Creativity in physiotherapy
Anyone who lives with, knows, or has trained as an artist will be painfully aware of how lacking in creativity a lot of physiotherapy education and practice is.
My brother is a photographer and a teacher, and I am frequently reminded of how differently he responds to things. Where he often thinks like an artist, I often default to the kinds of design-thinking that Grace Jeffers talks about when she says that "Design thinking is about solving a problem, but art thinking is about feeling your way to a solution" (link).
It's not that there's anything particularly wrong with the way physiotherapists are trained to think - there's certainly a lot to be said for the kinds of deductive reasoning that can work out the specific aetiology of a problem and rationalise a response - it's just that this kind of thinking doesn't work that well for more of the kinds of abstract approaches that are increasingly being called for today.
Clinical reasoning is often teleological, meaning that it's orientated to outcomes and goals: it anticipates the end at the very beginning. This is good for 'economic', 'industrial' and instrumental thinking, where the complexity of phenomena are stripped back to component parts. But it's less good for innovative, abstract, exploratory and metaphorical thinking.
And why should this matter? Well, for one thing, there's a lot about physiotherapy that can't be reduced to cause and effect relationships.
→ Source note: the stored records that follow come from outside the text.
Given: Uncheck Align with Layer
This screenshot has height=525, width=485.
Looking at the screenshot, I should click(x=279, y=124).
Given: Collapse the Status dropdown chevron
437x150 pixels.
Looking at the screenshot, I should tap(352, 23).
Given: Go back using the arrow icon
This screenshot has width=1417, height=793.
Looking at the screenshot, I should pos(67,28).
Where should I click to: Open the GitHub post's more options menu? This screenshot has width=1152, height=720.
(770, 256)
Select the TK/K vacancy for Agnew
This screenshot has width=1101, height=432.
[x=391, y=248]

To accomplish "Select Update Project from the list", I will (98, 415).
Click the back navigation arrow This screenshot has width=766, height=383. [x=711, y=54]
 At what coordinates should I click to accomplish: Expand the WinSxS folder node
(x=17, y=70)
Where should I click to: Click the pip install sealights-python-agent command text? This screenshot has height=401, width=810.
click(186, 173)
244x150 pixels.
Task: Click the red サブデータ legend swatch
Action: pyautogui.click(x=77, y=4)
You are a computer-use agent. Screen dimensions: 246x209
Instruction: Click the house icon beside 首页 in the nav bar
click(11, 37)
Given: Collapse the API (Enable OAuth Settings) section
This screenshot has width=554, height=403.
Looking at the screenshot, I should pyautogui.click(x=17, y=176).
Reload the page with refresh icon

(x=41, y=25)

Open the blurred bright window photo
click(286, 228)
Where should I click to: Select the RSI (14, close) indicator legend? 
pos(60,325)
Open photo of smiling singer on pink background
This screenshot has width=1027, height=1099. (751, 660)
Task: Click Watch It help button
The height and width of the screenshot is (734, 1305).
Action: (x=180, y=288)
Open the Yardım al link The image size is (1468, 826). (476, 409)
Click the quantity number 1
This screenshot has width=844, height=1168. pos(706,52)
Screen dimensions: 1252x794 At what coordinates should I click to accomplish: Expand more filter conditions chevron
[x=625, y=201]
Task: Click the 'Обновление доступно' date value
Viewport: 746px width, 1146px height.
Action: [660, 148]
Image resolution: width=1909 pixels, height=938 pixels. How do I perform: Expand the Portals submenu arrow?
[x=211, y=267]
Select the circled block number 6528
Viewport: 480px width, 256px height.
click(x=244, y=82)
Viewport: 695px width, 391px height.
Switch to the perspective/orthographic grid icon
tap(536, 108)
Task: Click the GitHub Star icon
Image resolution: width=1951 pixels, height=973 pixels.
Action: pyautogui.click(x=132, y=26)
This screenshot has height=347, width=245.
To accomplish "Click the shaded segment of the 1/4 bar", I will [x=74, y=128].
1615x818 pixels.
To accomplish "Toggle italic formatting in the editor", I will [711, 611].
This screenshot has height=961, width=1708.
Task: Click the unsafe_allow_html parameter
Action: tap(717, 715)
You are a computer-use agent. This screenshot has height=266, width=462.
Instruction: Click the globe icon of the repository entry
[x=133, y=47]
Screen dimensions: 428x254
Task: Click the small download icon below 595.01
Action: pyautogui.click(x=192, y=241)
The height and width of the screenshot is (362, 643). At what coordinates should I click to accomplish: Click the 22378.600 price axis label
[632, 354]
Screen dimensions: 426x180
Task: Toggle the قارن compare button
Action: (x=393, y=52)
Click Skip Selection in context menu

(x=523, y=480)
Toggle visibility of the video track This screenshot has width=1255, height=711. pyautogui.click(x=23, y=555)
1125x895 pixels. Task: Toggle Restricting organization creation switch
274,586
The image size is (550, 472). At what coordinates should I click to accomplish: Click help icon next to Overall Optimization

There are ideas, emotions, inter-subjective beliefs and values, perspectives and desires that can be flattened and disembodied by too much instrumentalism.
We've also seen a call for more creativity and innovation in thinking in recent years - particularly from people in developed countries, where we've come to realise that our future economies will be based much more on the creative industries than the production of goods and services offered cheaper overseas (see this famous example, for instance).
So I really enjoyed reading about this design school's approach to getting students to think like artists rather than designers: to feel their way to their solution, rather than attempt to solve the problem at the outset.
One of the pressures we all face at the moment, is in anticipating how physiotherapy will need to change in the future. Perhaps one response might be to take a leaf from the work of artists, and offer our students, our peers and ourselves the space to be a little more creative, ambiguous, subtle and mysterious?
As the dada art movement showed us - today's ridiculous might well prove to be tomorrow's rudimentary.